There are good reasons why one domain might want to have the DMARC reports about its traffic sent to a mailbox in a different domain. However DMARC.org has recently received several aggregate reports for a few seemingly random domains with no connection to DMARC.org – which is potentially a form of abuse itself, and one that’s addressed in the DMARC specification. So why are these reports being sent here? We’ll take a quick look at why and how this is done, and how that might change in the near future.

Specifying Reporting Destinations

Aggregate reports are sent via email to an address specified in the rua tag of a domain’s DMARC record. (Failure reports are similarly directed with the ruf tag.) The domain owner can set any address they would like as the value of the rua tag – a mailbox in the same domain, an address elsewhere within the organizational domain, or an address in a different domain altogether.

There are many reasons why you may wish to have these reports sent to a mailbox in a different domain from the one you’re publishing the record under. For example, you might manage several domains and want to have all the reports come to a single mailbox. Or you may wish to have these reports sent directly to a commercial report processor.

Potential Abuses

But there are at least two potential problems with publishing reporting addresses this way. First, spammers and others will pull these addresses and start sending a lot of random email messages to them. However this is a well-understood problem with putting any email address on the Internet. Second, bad actors could put somebody else’s address in their DMARC records, thereby turning DMARC’s reporting mechanism into a DDoS attack whenever they run a spam campaign.

In order to prevent this kind of abuse, the DMARC specification (RFC7489) describes an authorization mechanism that report generators must implement in Section 7.1, unless they have an alternate mechanism for restricting reporting abuses.

External Reporting Authorization Records

Under these rules, if the operators of example.com wanted to receive their aggregate reports at reports@otherdomain.com, hey would include this rua tag in their DMARC record:

rua=reports@otherdomain.com

When a report generator has an aggregate report to send to example.com, it will consult example.com‘s DMARC record and extract the address above. Since the domain in that address is not example.com or its organizational domain, it would have to make an authorization check first. It would take that domain the report is for (example.com), and the domain that the rua field references (otherdomain.com), and construct a new name like this:

example.com._report._dmarc.otherdomain.com

The report generator would then look that name up in DNS. If the domain operator for otherdomain.com has published a DNS record at that name with the contents “v=DMARC1”, then the report generator may send reports for example.com to an email address at otherdomain.com.

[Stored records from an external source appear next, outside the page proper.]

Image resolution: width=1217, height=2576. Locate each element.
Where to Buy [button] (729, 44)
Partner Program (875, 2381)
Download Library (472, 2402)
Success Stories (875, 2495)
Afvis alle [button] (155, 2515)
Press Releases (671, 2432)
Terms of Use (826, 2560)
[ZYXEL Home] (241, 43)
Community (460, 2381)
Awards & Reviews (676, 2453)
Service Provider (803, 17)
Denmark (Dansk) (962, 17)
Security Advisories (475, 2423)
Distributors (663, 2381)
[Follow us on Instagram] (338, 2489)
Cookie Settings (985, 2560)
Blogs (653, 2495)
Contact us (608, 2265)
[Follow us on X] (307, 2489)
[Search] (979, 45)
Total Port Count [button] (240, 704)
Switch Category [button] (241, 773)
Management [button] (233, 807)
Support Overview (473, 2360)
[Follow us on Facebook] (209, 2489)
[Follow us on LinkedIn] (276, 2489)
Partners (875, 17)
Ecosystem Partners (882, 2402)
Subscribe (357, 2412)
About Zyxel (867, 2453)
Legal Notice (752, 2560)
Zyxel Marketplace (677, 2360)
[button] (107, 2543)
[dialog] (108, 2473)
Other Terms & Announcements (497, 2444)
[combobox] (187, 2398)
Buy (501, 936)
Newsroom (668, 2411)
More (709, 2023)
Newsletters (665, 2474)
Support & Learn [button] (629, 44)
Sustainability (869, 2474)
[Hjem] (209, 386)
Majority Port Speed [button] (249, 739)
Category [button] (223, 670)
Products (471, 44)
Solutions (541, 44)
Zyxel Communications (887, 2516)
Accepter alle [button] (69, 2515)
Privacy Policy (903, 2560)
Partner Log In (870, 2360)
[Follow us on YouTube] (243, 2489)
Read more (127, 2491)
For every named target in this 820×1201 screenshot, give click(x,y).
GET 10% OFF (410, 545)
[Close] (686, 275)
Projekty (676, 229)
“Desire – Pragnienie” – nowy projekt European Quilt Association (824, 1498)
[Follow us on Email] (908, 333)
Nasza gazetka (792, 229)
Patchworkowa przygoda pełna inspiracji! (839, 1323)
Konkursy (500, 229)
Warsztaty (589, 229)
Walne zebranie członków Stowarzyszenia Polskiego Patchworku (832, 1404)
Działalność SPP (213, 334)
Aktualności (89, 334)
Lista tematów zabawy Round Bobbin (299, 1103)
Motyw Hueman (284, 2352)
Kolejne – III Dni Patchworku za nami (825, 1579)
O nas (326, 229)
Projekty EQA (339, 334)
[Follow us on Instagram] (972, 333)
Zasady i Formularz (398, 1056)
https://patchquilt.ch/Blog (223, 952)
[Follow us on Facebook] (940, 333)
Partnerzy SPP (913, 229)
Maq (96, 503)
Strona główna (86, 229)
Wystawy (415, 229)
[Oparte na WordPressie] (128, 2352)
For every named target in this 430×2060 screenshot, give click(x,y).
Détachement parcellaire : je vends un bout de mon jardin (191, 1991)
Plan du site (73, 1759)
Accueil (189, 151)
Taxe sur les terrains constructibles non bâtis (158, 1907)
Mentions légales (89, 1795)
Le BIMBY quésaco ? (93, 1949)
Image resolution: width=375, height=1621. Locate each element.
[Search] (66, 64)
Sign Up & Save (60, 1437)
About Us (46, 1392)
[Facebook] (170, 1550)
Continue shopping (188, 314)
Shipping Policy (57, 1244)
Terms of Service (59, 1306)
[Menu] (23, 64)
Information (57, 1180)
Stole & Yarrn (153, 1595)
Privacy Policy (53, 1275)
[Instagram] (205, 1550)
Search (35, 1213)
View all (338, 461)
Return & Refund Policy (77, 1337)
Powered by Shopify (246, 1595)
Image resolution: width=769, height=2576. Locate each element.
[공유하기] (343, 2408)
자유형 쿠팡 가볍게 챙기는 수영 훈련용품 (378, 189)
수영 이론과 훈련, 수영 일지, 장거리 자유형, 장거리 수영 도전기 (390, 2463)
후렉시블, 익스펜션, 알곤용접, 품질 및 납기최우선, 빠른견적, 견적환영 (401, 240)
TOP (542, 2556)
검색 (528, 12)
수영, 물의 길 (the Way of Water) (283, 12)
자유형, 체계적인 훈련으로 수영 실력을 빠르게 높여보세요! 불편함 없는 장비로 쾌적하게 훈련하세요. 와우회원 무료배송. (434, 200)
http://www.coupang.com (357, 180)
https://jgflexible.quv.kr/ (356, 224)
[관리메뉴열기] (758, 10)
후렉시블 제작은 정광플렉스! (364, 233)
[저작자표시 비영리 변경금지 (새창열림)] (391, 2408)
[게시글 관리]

Why Did Those Reports Arrive at DMARC.org?

Back to what started all this, DMARC.org received aggregate reports for a couple random domains. For some reason, the people operating those domains decided to put a DMARC.org email address in the rua field of their DMARC records. But this shouldn’t have mattered, because DMARC.org doesn’t publish external reporting authorization records for those domains – right? Right – provided the report generators were checking for those authorization records…

New standards often encounter race conditions, or chicken or the egg problems in the course of adoption. In the case of external reporting authorization records, a few email receiving sites that deployed DMARC early on observed that most sending domains had not yet deployed external reporting authorization records. They chose to temporarily disable this check in order not to stifle the initial wave of adopters, and unfortunately didn’t revisit the situation later.

Changes Are Coming

However readers should be aware that these report generators are planning to correct this situation. DMARC.org will attempt to spread the word when such changes are scheduled, and hopefully the resources on our site will help anybody impacted resolve the issue quickly.